# Tackling yellow roof mold/pollen?



## MikeCalifornia (Aug 26, 2012)

I want to give a bid to a customer as an extra, already bidding the exterior. This house has a yellow mold on the roof tiles. My home has it as well. Might be pollen from the trees. Any thoughts on what it is and how to clean?

I can't upload to this page:
http://s872.photobucket.com/user/just_joes_by_mike/media/IMG_0405_zps54d4067b.jpg.html?sort=3&o=0


----------



## Roof Cleaning (Jun 29, 2011)

Looks like lichen and will not come clean with a non pressure method. That is a lot btw, that roof is a goldmine.

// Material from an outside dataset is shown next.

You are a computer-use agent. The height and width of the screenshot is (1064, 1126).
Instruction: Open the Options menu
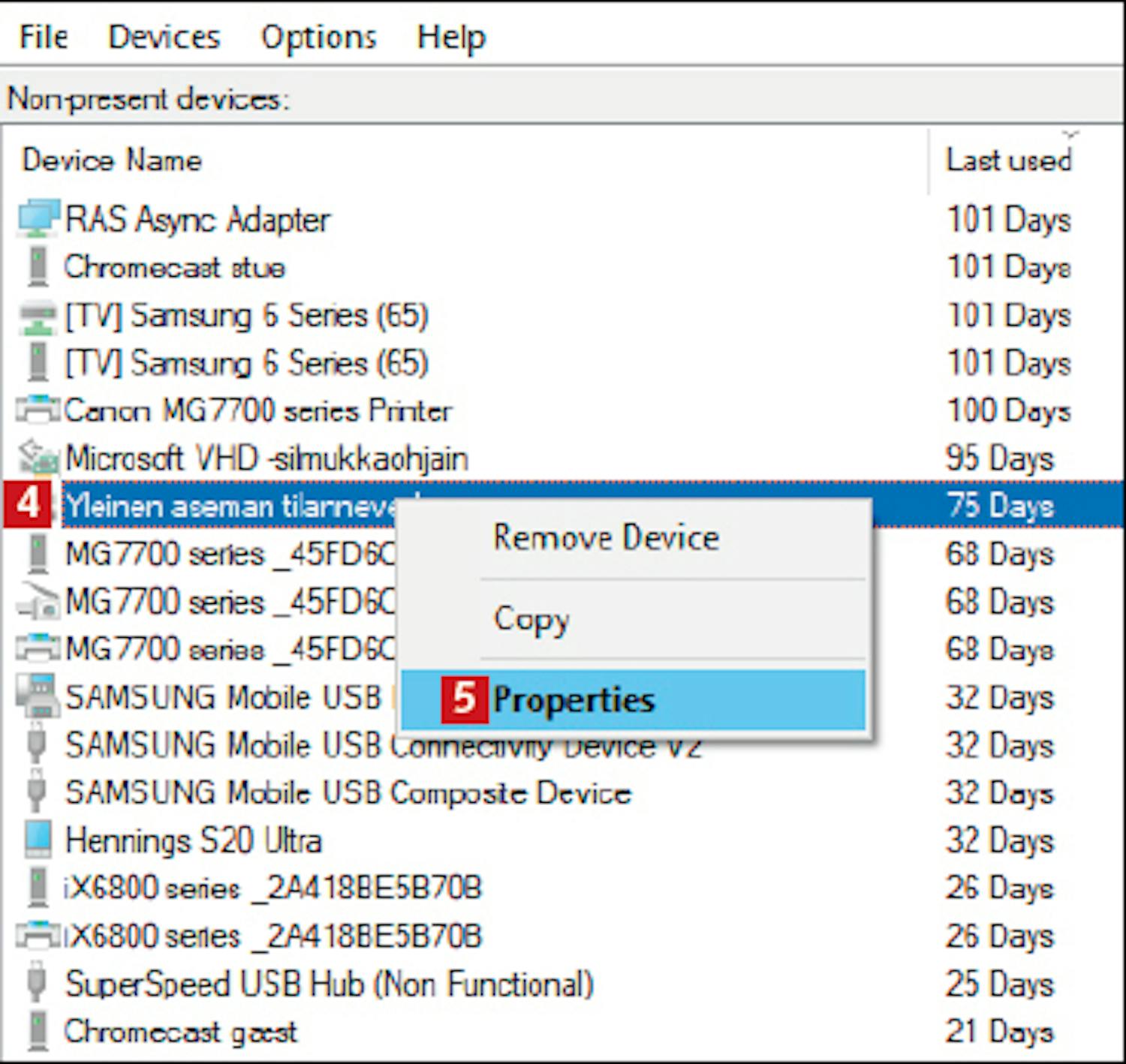tap(318, 37)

Two step chem cleaning is how I would tackle this...

Standard roof cleaning mix with TSP on this one applied thick to remove the gloecap and clean. You could add caustic at this point to the mix but I do not think it would do anything.

Spray the entire roof again, this time with the caustic mix (when completely dry of the roof cleaning mix) let it dwell, spray some more.

Come back the next day or at the end of the day and see if the lichen dehydrated and dying. You may need another application, you may not.

In my experience, the yellow will stay on the end caps (we call them elbows) and in the mortar. 

0040 and 2520 will be the last step to remove the lichen via softwashing and not full blast pressure washing.

Watch the caustic on the house, but I guess you are painting...

This is what we do before we paint a tile roof..hint hint hint....

Top dollar roof cleaning opportunity IMO
average bleach monkey will pw it or walk away...

cover everything under the sun and SOAK that mug. The yellow stuff will want to come off with a hose when it is ready. IF it doesn't, reapply chems and then check to see if it is ready.

We see this kind of lichen on beachside of town..mostly in the salt air.

hope this helps 

tom


----------



## Monstertruck (Oct 26, 2013)

The lichen actually let go enough for a soft wash in the end?
That is awesome!:thumbup:
Looks like a great opportunity.


----------